La Gazette

des Comores

Baboulamana, un héritage culturel transmis de génération en génération

Baboulamana, un héritage culturel transmis de génération en génération © : HZK-LGDC

Créée en 1980 à Salamani, l’Association Folklorique Baboulamana fait partie des plus anciennes formations culturelles de Mohéli. Depuis plus de quatre décennies, elle s’attache à préserver chants, danses et traditions locales. De la troisième à la septième génération, ses membres revendiquent une mission : faire vivre un patrimoine menacé par la disparition des pionniers, le vieillissement des anciens et l’évolution des pratiques culturelles.


À Mohéli, certaines histoires se racontent autant qu’elles se chantent et se dansent. Celle de Baboulamana en fait partie. Fondée en 1980 à Salamani quartier de Fomboni par des hommes et des femmes soucieux de préserver leur patrimoine, l’Association Folklorique Baboulamana poursuit, plus de quarante ans après, son travail de transmission culturelle. Pour ses responsables, Baboulamana ne se résume pas à un groupe dédié aux cérémonies ou manifestations. L’association se veut avant tout un espace d’apprentissage et de transmission des valeurs, des chants et des danses hérités des générations précédentes. Président actuel et membre de la première génération, Ali Hamidoune Mahadali a vécu les premières années de cette aventure. Il se souvient d’une époque où la volonté de préserver les traditions constituait la principale motivation des fondateurs.

« Quand nous avons créé Baboulamana en 1980, nous avions une conviction : notre culture devait continuer à vivre », témoigne-t-il. Pour lui, les fondateurs se considéraient comme des « passeurs » plutôt que comme les propriétaires de cette culture. Au fil des décennies, cette transmission s’est poursuivie. Selon Ali Hamidoune, Baboulamana est issue de la troisième génération de porteurs de cette tradition et a contribué à former jusqu’à la septième génération. Une continuité qui constitue, à ses yeux, la meilleure preuve que le travail des anciens n’a pas été vain. Mais cette mémoire est aujourd’hui fragilisée. La disparition progressive des pionniers et le vieillissement des anciens représentent une perte considérable pour l’association. Certains ne peuvent désormais plus participer aux activités, alors qu’ils détiennent une mémoire précieuse de l’histoire culturelle de Mohéli.

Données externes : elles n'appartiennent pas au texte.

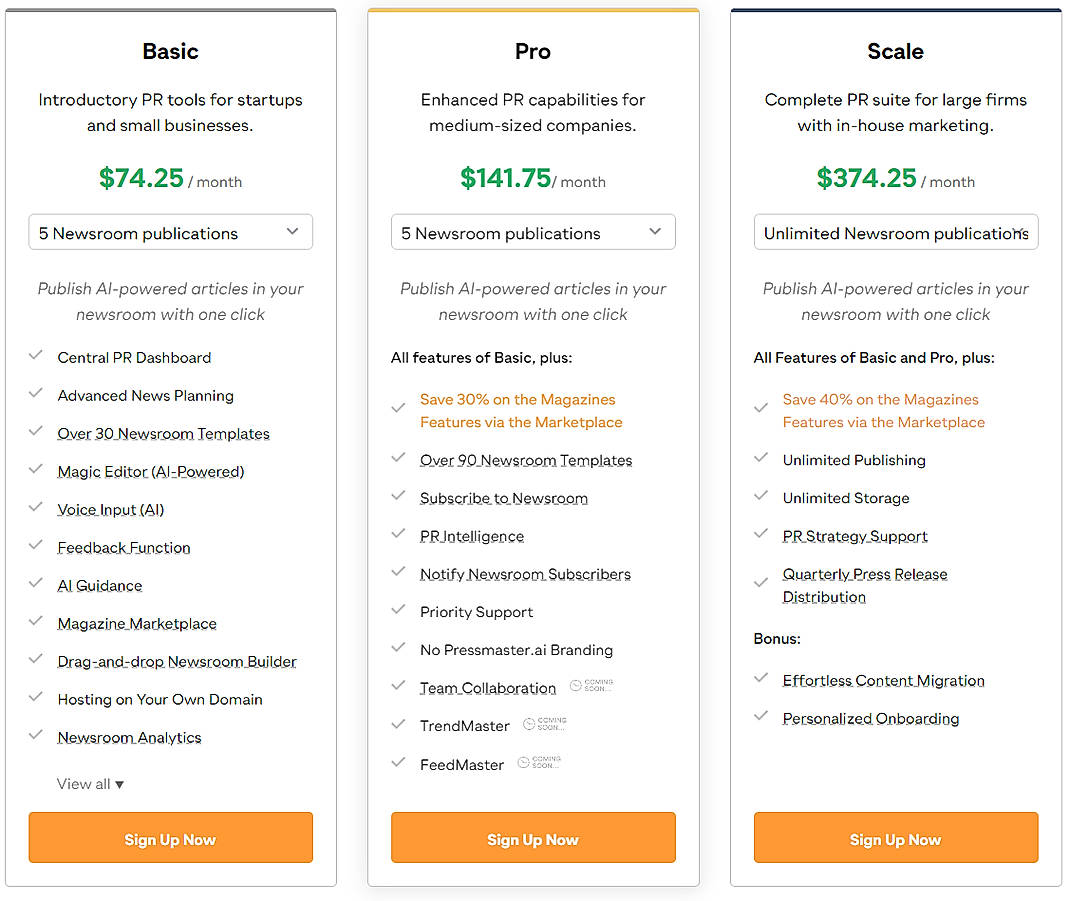Open the Pro plan newsroom publications selector
The image size is (1070, 901).
532,231
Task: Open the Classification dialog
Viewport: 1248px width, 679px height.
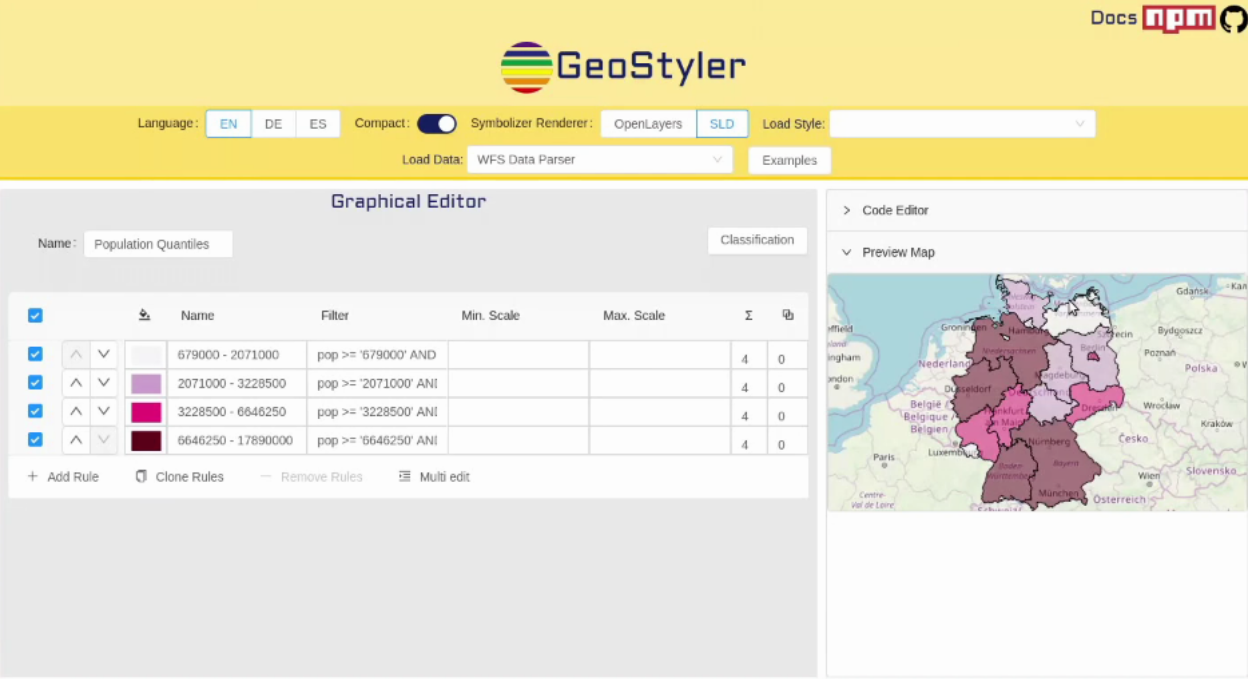Action: coord(757,240)
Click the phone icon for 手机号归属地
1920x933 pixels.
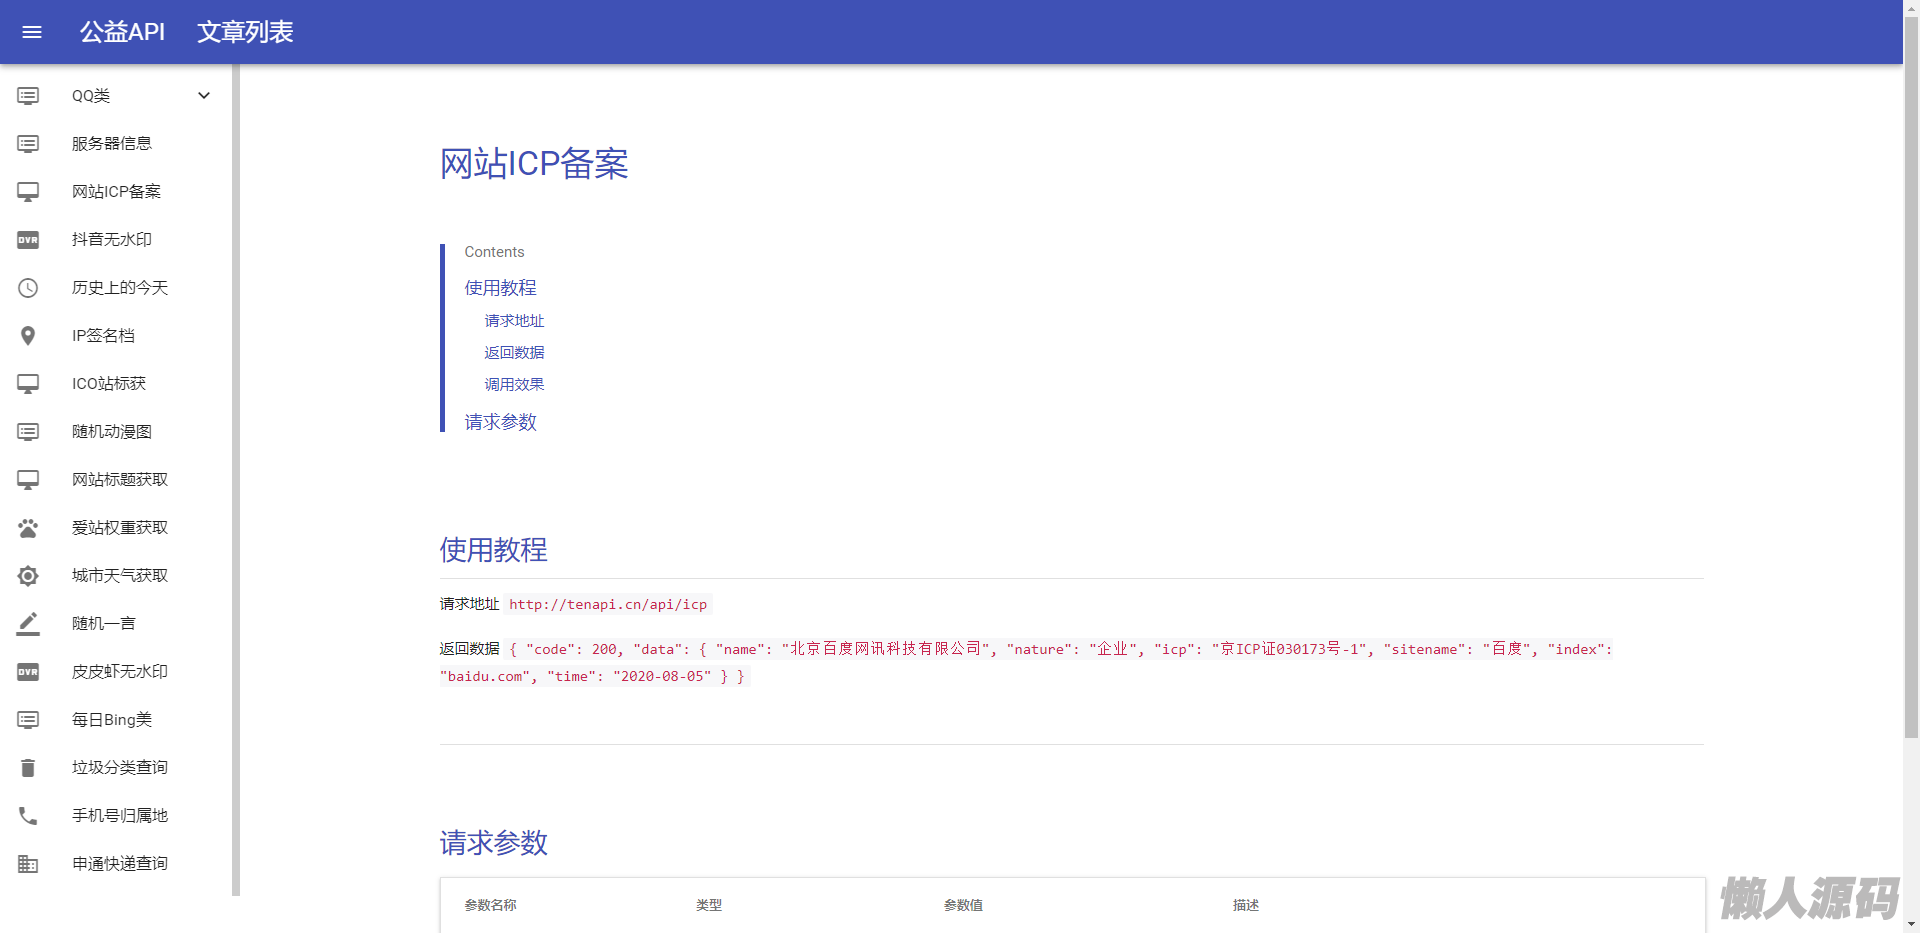tap(28, 816)
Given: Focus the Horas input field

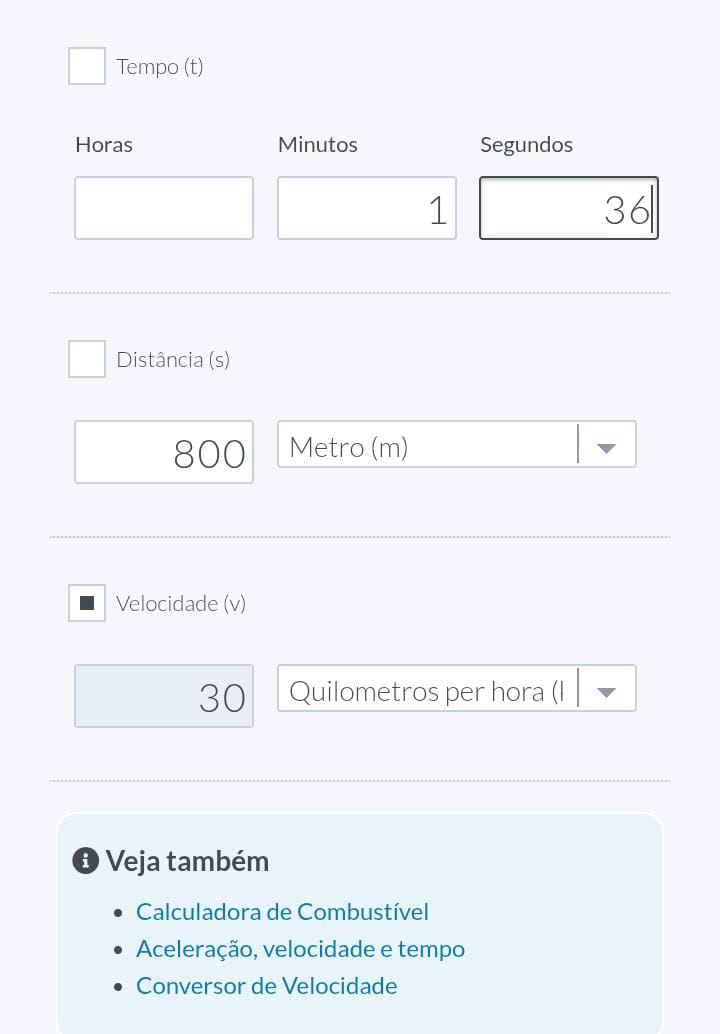Looking at the screenshot, I should point(164,208).
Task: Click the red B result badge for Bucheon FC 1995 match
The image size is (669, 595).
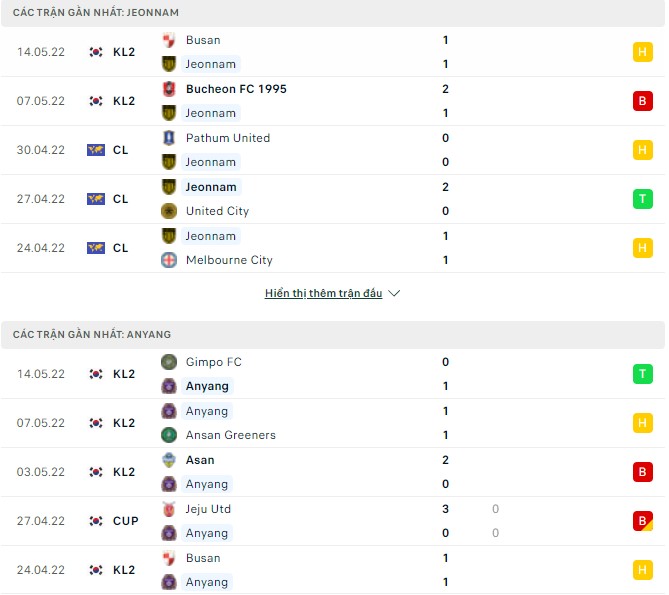Action: pyautogui.click(x=642, y=101)
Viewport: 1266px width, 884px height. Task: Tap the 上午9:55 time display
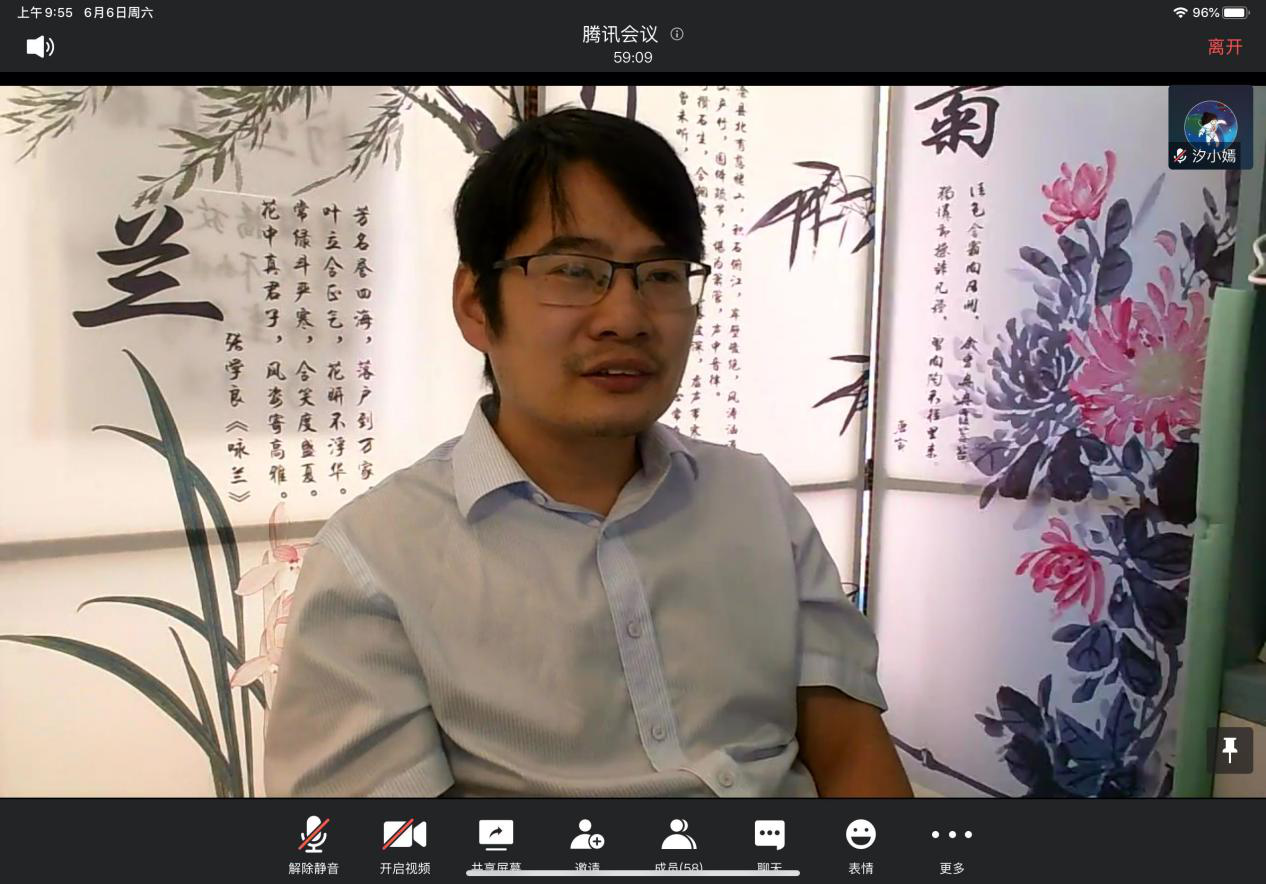click(x=45, y=13)
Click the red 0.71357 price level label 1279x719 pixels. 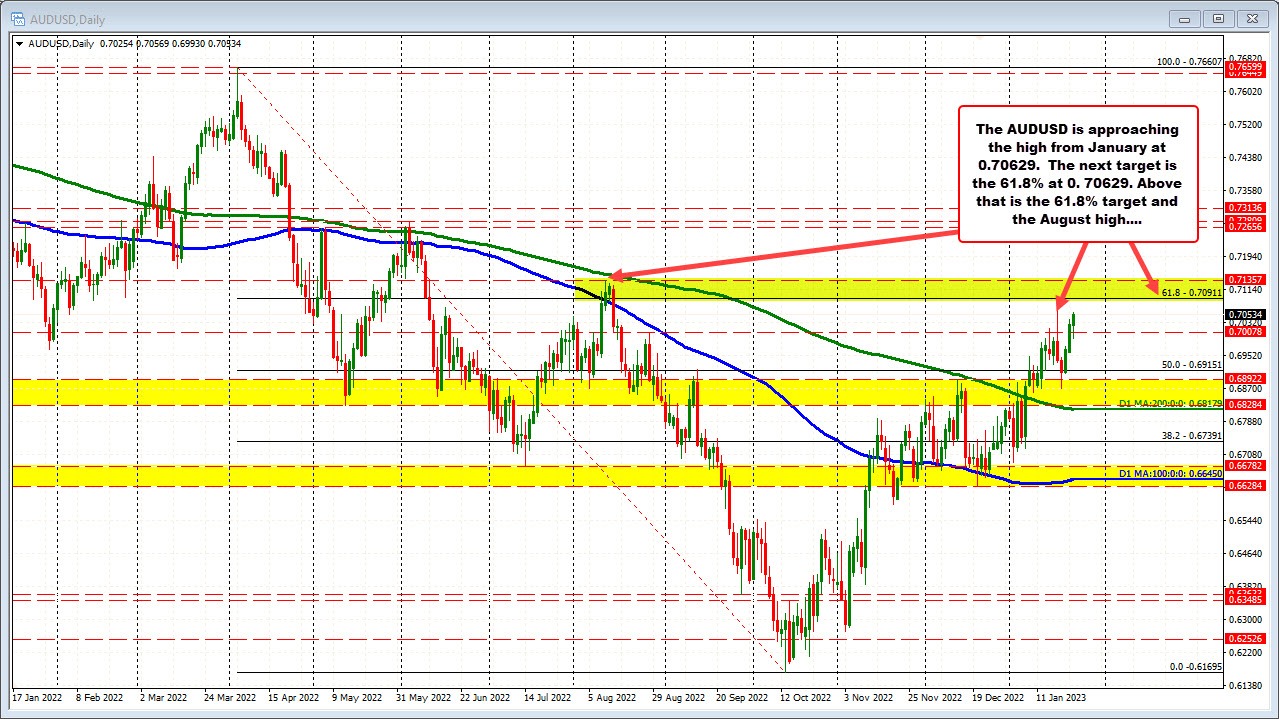click(1246, 279)
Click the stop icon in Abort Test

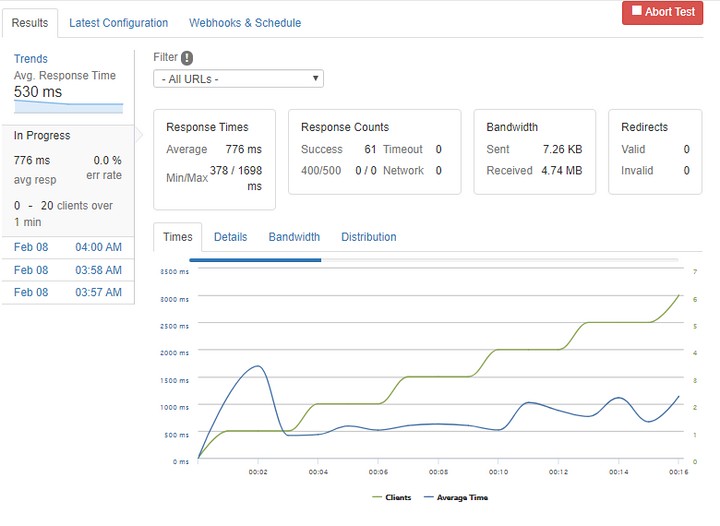click(x=636, y=11)
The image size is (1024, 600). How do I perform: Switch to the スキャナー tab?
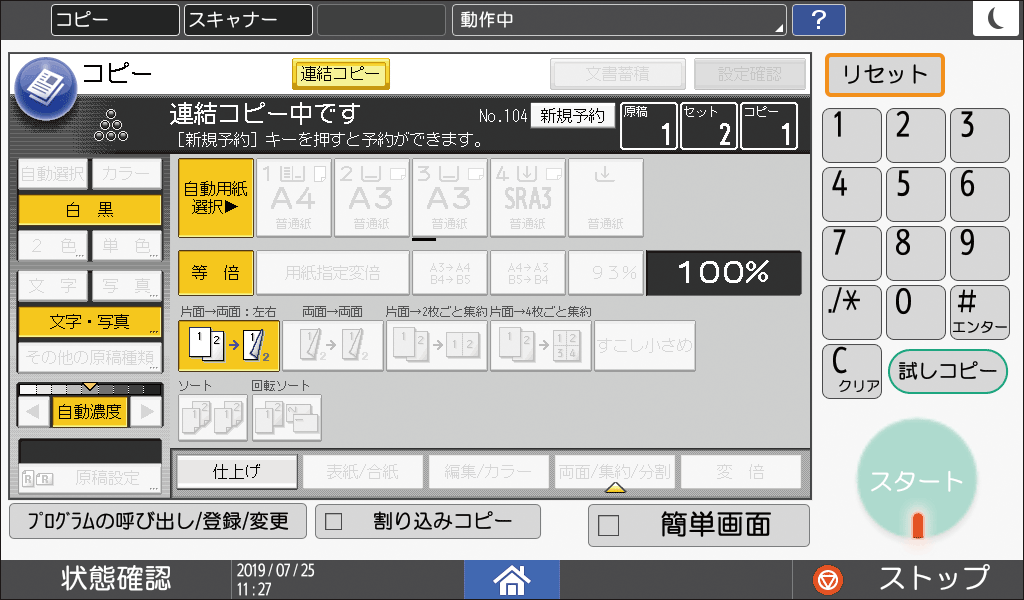(x=247, y=19)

Le président appelle ainsi à recueillir leurs témoignages avant que ces souvenirs ne disparaissent avec eux. « Leur contribution ne doit pas être oubliée », insiste-t-il. La multiplication des associations culturelles issues de Baboulamana constitue, par ailleurs, une autre facette de cette transmission. Pour ses responsables, voire d’anciens membres créer leurs propres groupes est d’abord une preuve de réussite. « Quand une personne apprend un savoir et crée ensuite son propre groupe, cela signifie que la transmission a fonctionné », souligne Ali Hamidoune. Ahmed Abdou, acteur culturel issu de cette dynamique, reconnaît lui aussi le rôle de Baboulamana. « Elle a été une école pour plusieurs générations », témoigne-t-il, estimant que les nouveaux groupes doivent être perçus comme une continuité plutôt qu’une concurrence.

Reste un défi majeur : intéresser la jeunesse. Face à l’influence croissante des danses modernes et des nouvelles pratiques culturelles, Baboulamana veut convaincre les jeunes de redécouvrir leurs racines. « Nous ne sommes pas contre la modernité, mais il ne faut pas oublier ce qui constitue notre identité », rappelle son président. Pour Baboulamana, préserver la culture ne signifie donc pas refuser le changement. Il s’agit plutôt de permettre à la tradition d’évoluer sans perdre ses racines. Plus de quatre décennies après sa création, l’association entend ainsi poursuivre son rôle de passeur, afin que cet héritage puisse continuer à vivre bien au-delà de la septième génération.